C’est donc à midi le 14 mars, au moment où Napoléon, lui, arrive à Tournus, que Ney adresse aux troupes rassemblées la proclamation qui le conduira devant le peloton d’exécution. La première phrase laisse les officiers stupéfaits mais déclenche un tonnerre d’applaudissements dans les rangs :
« Officiers, sous-officiers et soldats, la cause des Bourbons est à jamais perdue ! ».
Et il enchaîne :
« La dynastie légitime que la nation française a adoptée va remonter sur le trône : c’est à l’Empereur Napoléon, notre souverain, qu’il appartient seul de régner sur notre beau pays ! Que la noblesse des Bourbons prenne le parti de s’expatrier encore ou qu’elle consente à vivre au milieu de nous, que nous importe ? La cause sacrée de notre liberté et de notre indépendance ne souffrira plus de leur funeste influence. Ils ont voulu avilir notre gloire militaire, mais ile se sont trompés : cette gloire est le fruit de trop nobles travaux pour que nous puissions jamais en perdre le souvenir ! Soldats ! Les temps ne sont plus où l’on gouvernait les peuples en étouffant tous leurs droits : la liberté triomphe enfin, et Napoléon, notre auguste Empereur, va l’affermir à jamais. Que désormais cette cause si belle soit la nôtre et celle de tous les Français ! Que tous les braves que j’ai l’honneur de commander se pénètrent de cette grande vérité ! Soldats, je vous ai souvent menés à la victoire : maintenant je veux vous conduire à cette phalange immortelle que l’Empereur Napoléon conduit à Paris et qui y sera sous peu de jours : et là, notre espérance et notre bonheur seront à jamais réalisés. Vive l’Empereur ! ».
Cherchant à bénéficier de circonstances atténuantes lors de son procès, Ney prétendra que ce texte lui avait été envoyé par Bertrand mais il ne sera pas cru. En effet, si quelques phrases-choc ont sans doute été empruntées à des proclamations impériales, la partie principale de la proclamation avec son appel à la liberté du peuple est plus proche du style d’un général de la République (ce qu’il était resté) que de celui d’un maréchal d’empire.
Le soir, l’atmosphère au dîner de l’état-major est sinistre. Le maréchal plastronne ; les officiers ont le nez dans leur assiette ; ceux qui tentent de parler de faute ou d’erreur se font rabrouer ; ceux qui le souhaitent peuvent rentrer chez eux, leur dit Ney. Le général Jarry profite de cette autorisation. Mermet, nommé gouverneur de Besançon, s’arrange pour se faire refuser l’accès à la citadelle et rentre chez lui.

Matériel fourni:
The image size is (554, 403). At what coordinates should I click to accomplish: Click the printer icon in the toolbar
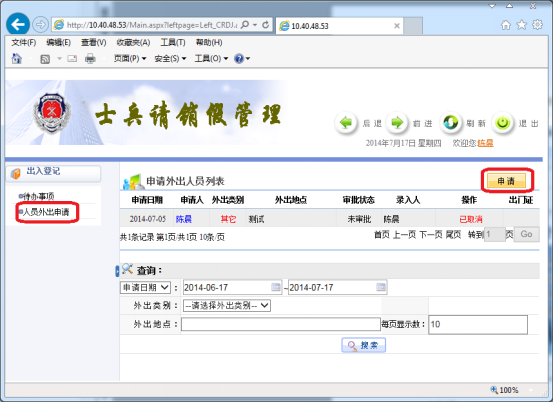pos(90,58)
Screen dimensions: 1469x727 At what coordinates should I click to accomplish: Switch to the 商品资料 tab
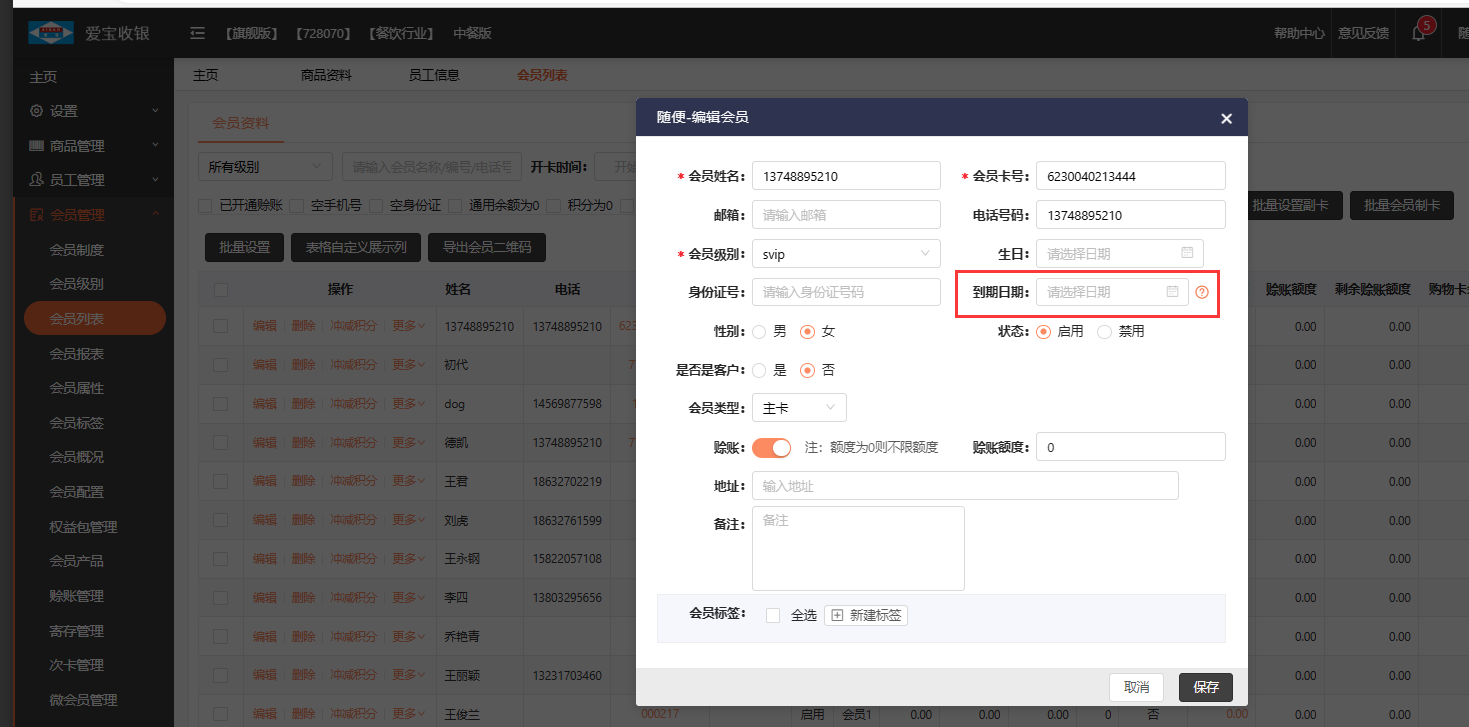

Objectif: Réécrivez sous forme de liste le paragraphe du document source qui commence par « Le soir, l’atmosphère », en conservant ses faits essentiels.

Résultat:
- Le soir, l’atmosphère du dîner de l’état-major est sinistre.
- Le maréchal plastronne, tandis que les officiers gardent le nez dans leur assiette.
- Ceux qui tentent de parler de faute ou d’erreur se font rabrouer.
- Ney autorise ceux qui le souhaitent à rentrer chez eux.
- Le général Jarry profite de cette autorisation.
- Mermet, nommé gouverneur de Besançon, s’arrange pour se faire refuser l’accès à la citadelle et rentre chez lui.